Back already with new material, Blondshell storms back into the spotlight without having left it. Their self-titled debut was a powerhouse of alt-pop charms and the consistent tour to follow has meant Veronica Mars and all the rest of those excellent, earworm riffs, have stayed constant. T&A falls right into place because of it. Tits and ass. That is what Blondshell says this track stands for, or at least this is what she told the Glastonbury crowd last year. It could be the case. It could be an unchanged message. A summery feel, the appeal of openness and all that remains for Blondshell is to deliver T&A with the same bold atmosphere as her debut album. It works, inevitably so. These are confident punches at people trying to ride the coattails of someone with an opportunity to change in the public eye.
T&A has a direct purpose. It slams the brakes on an otherwise idealistic moment between close hearts and begins to dismantle this sense of well-being. But unpack it for yourself, find the rough edges where the grooves should go, and do as Blondshell does with this outstanding lead track. Exceptional instrumentals are not just expected but improved on here, the passion and power of a tightly wound guitar riff is all it takes to cement Blondshell. Those soft jangle pop moments, the fade and echo on the instrumental section as a way of making those moments of passionless love feel dream-like are all too real, all too momentous. T&A is much more than some lover’s tiff, it strikes with a self-confidence so necessary to sexual encounters, to moments of love and giving in to lust. T&A is a desire from one unnamed person to another, one that makes the person in control of this situation question the motives and actions of the other.
Bold material like this will always have a place. Those occasions of maturity are all part of the process, and yet the rage lingers throughout T&A, and deservedly so. Stylish and slick work will be no surprise to those who listened through Blondshell for much of last summer, and even now its alternative rock style stands tall, well above its contemporaries. T&A is a song of attraction and distraction. “Why don’t the good ones love me,” is a call of self-respect, of questioning all those wrong choices. They litter the past, build the present and are likely somewhere in the future, too. But T&A remains defiant in a way Blondshell has mastered. Even in those moments of infinite questioning is a clear path through, a desire set to be made a part of their life.

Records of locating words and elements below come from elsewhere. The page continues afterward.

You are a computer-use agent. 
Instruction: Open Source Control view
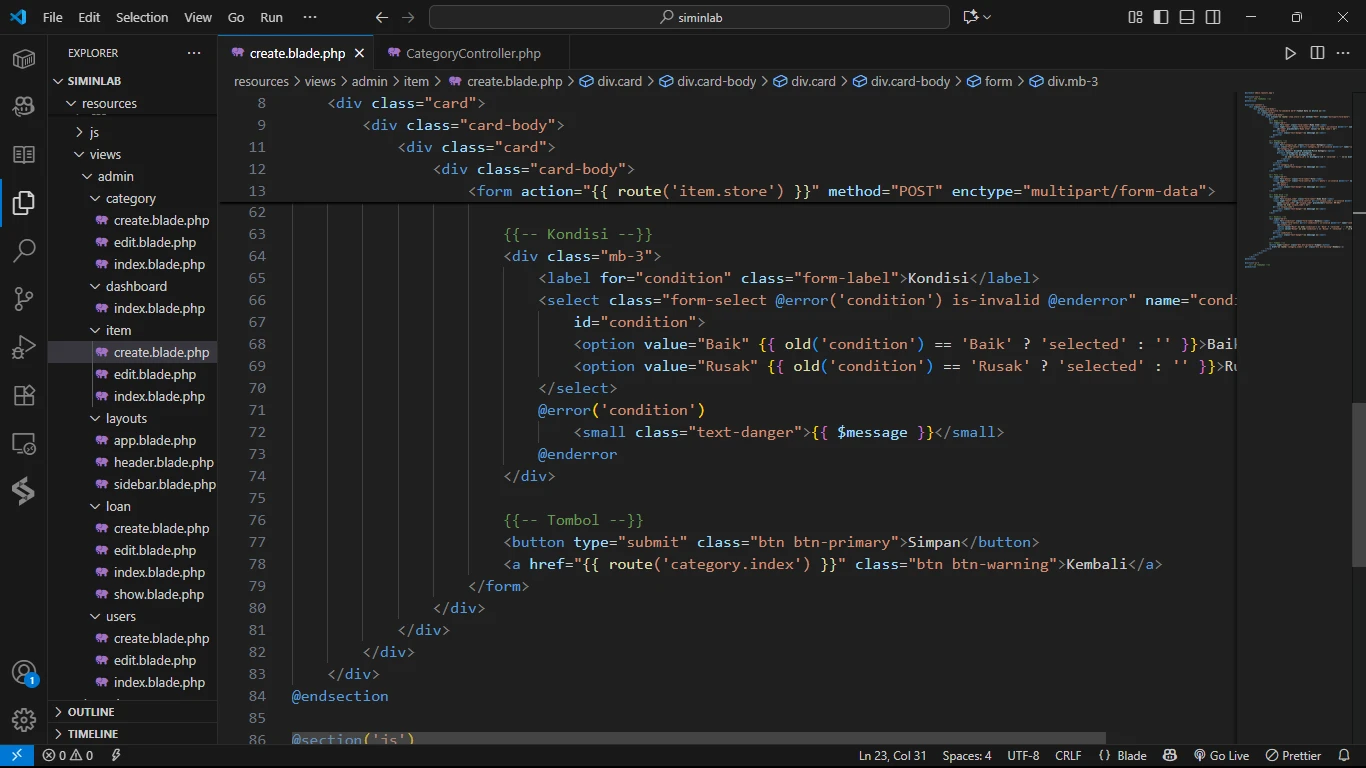click(24, 298)
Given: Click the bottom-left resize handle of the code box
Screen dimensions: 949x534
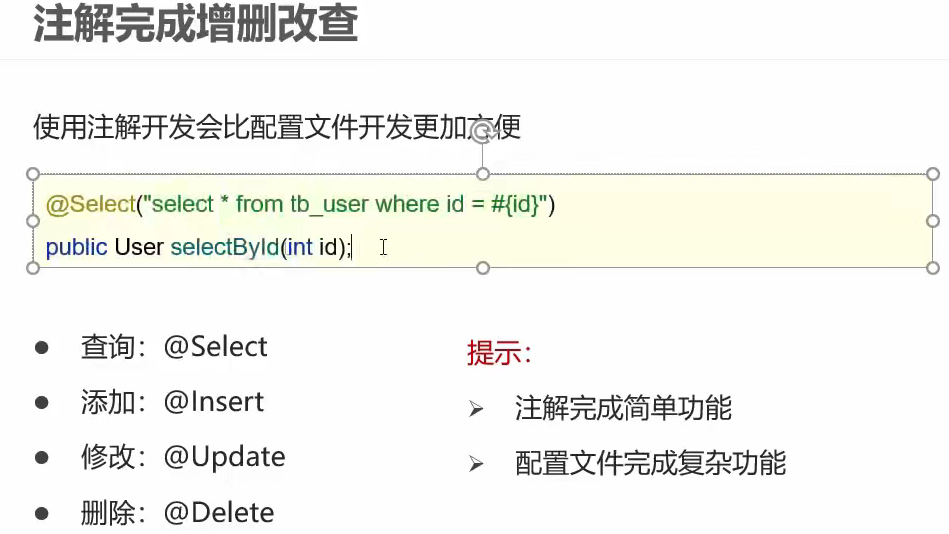Looking at the screenshot, I should click(x=33, y=268).
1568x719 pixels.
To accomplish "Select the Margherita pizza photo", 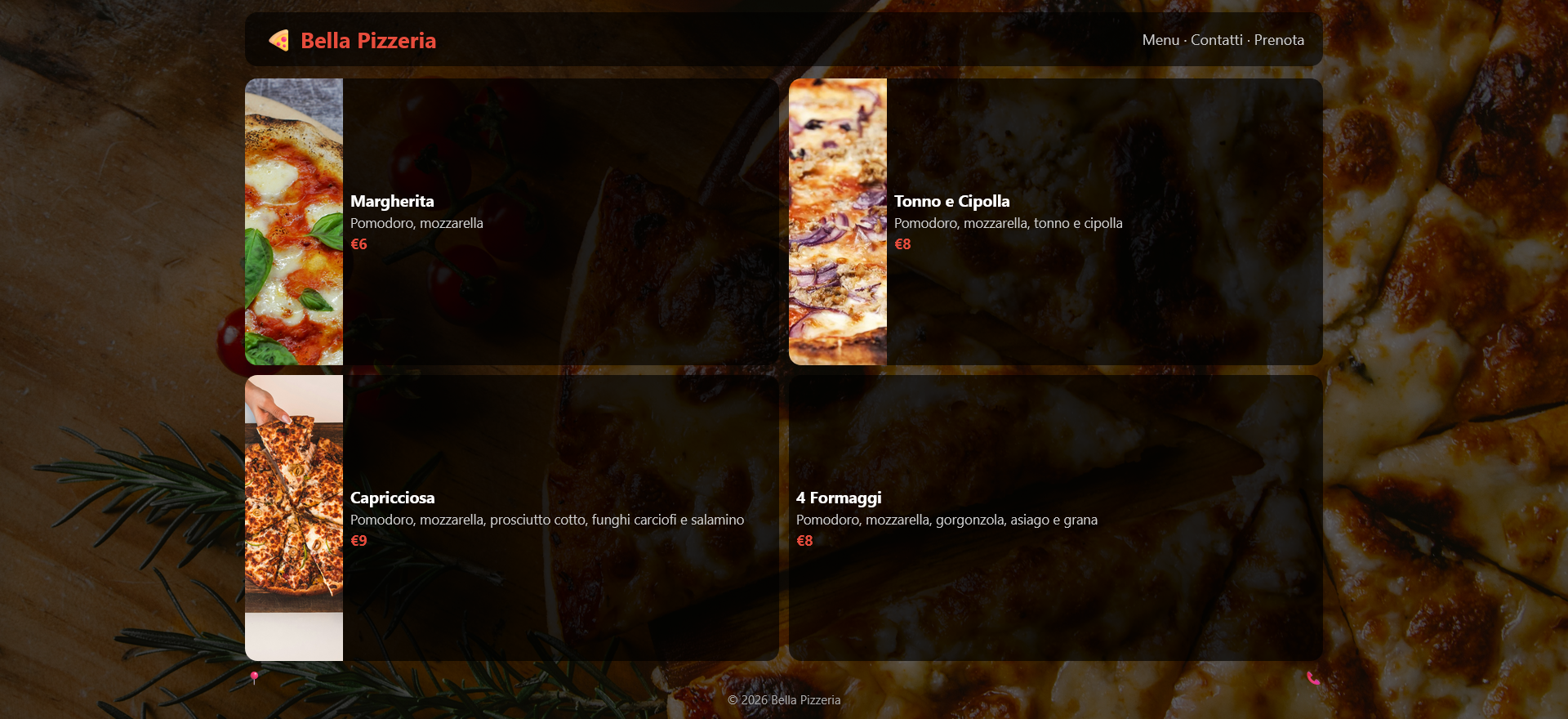I will coord(294,221).
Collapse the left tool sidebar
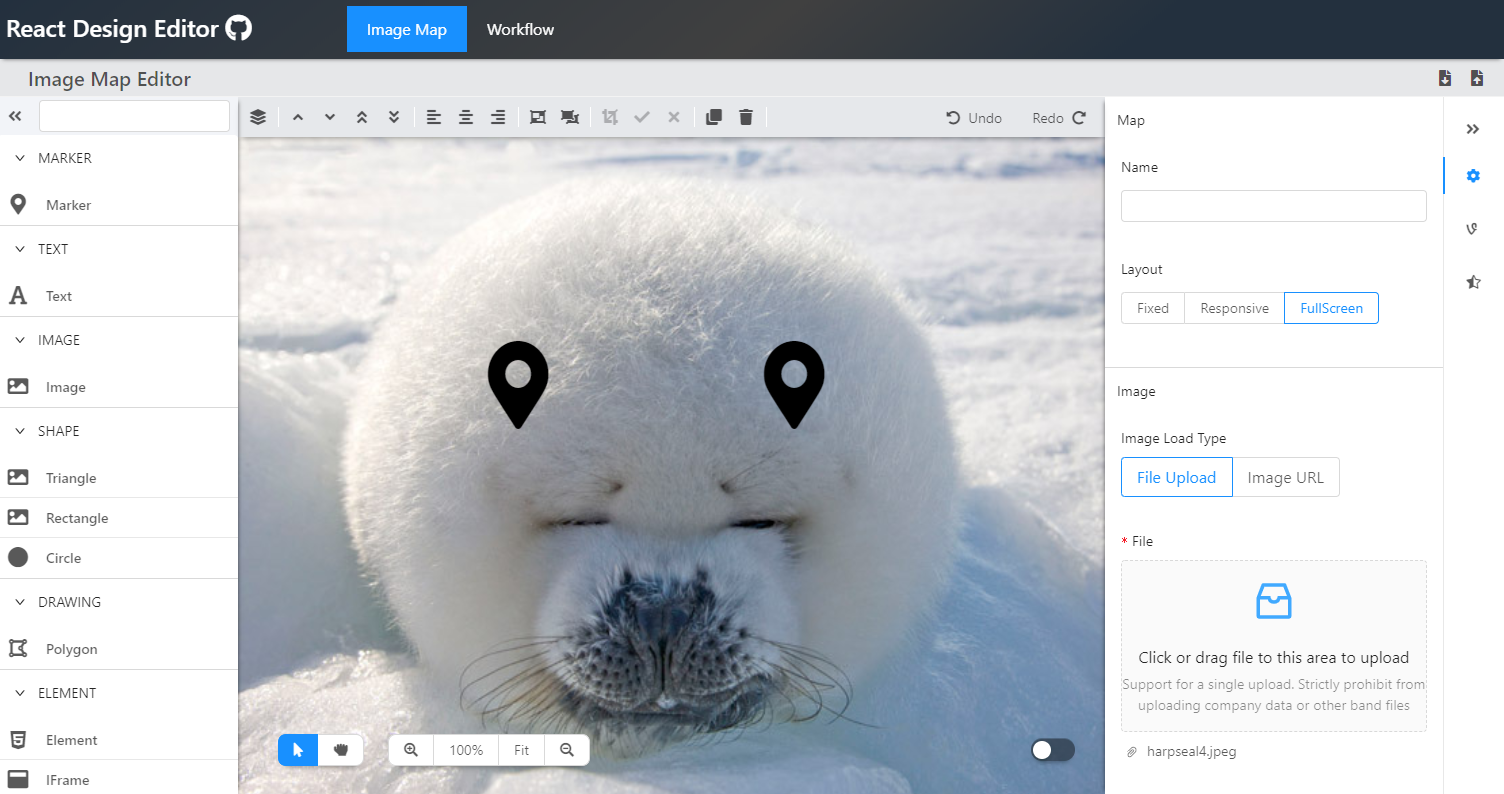The image size is (1504, 794). click(15, 116)
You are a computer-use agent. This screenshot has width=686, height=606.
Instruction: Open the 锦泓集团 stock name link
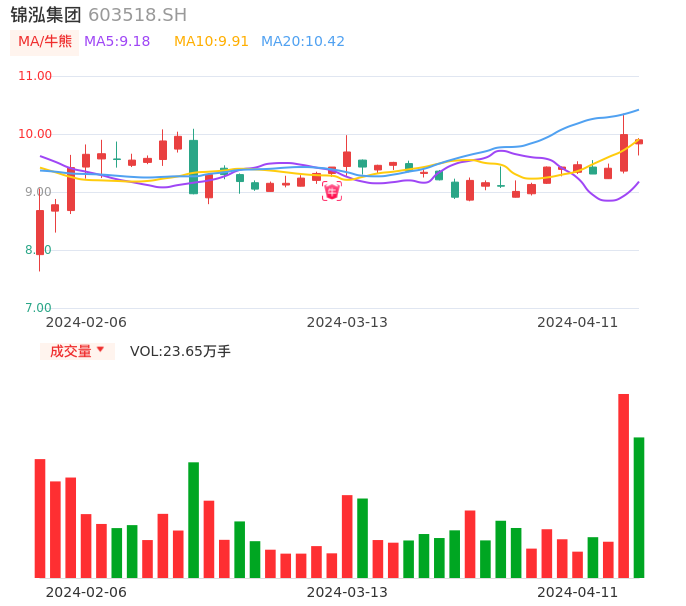(x=46, y=15)
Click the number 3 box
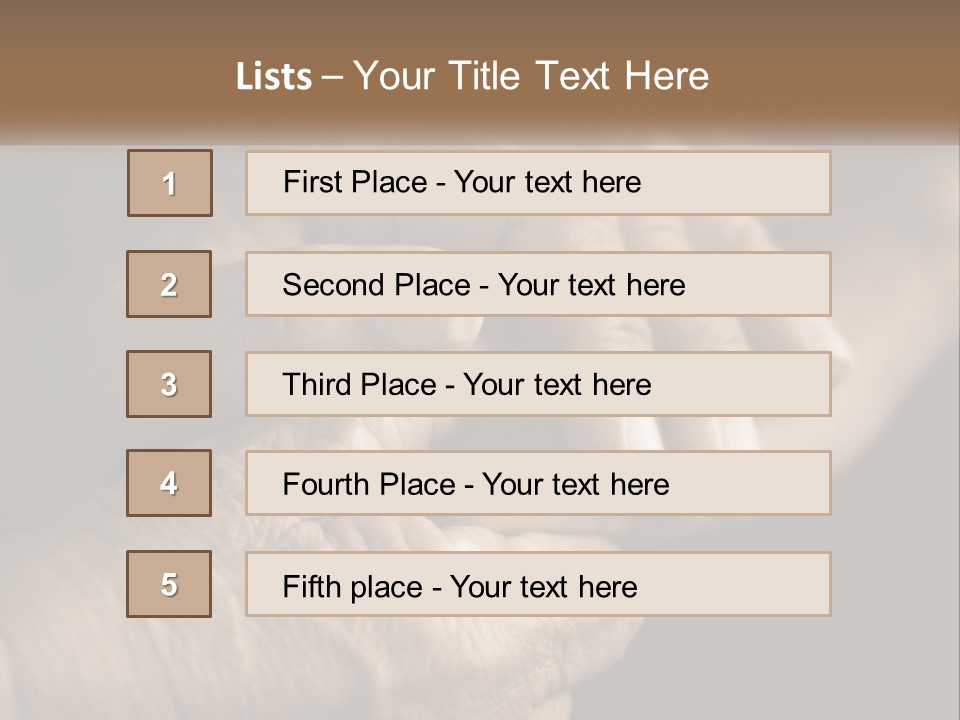This screenshot has width=960, height=720. (169, 384)

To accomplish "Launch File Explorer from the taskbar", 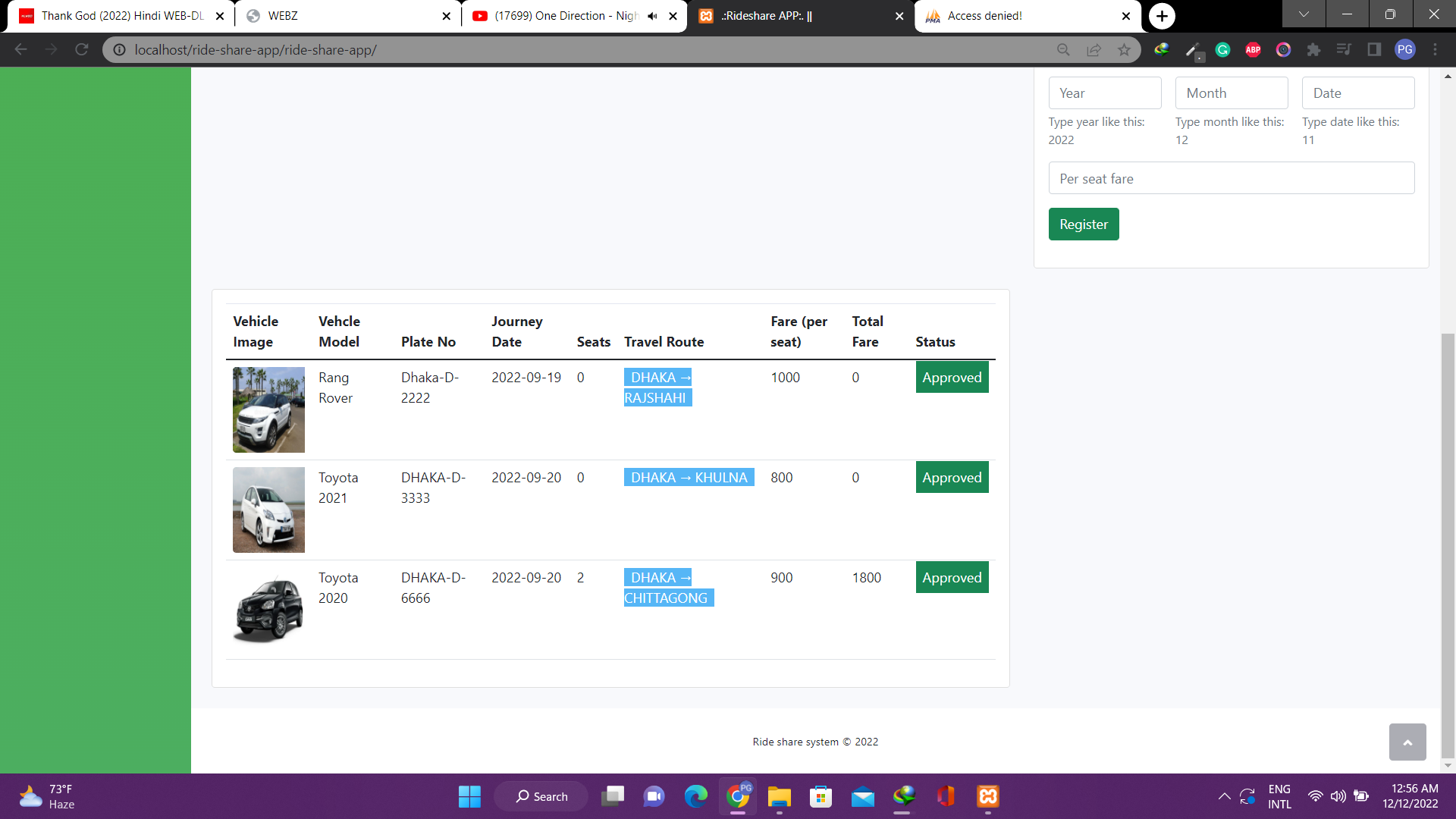I will (778, 796).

Such is the difference between Blondshell and contemporaries in the same field. They are all moved by the passions and want of it, but few who are making it their focal point. Blondshell does this well with T&A. Harsh interactions and harsher words fall through this lead single, a stunning showcase of intimacy and the colder inevitabilities of it when with an incompatible other person. From family embarrassments to moments which change a lover’s mind, T&A showcases sex as an activity with a necessary new layer. Strong writing is crucial here – it could come across as crass or needy, but it never does. Much of that is because of how monumental an alt-rock writer Blondshell is, but part of it is because of how personable and how naturally it all comes together.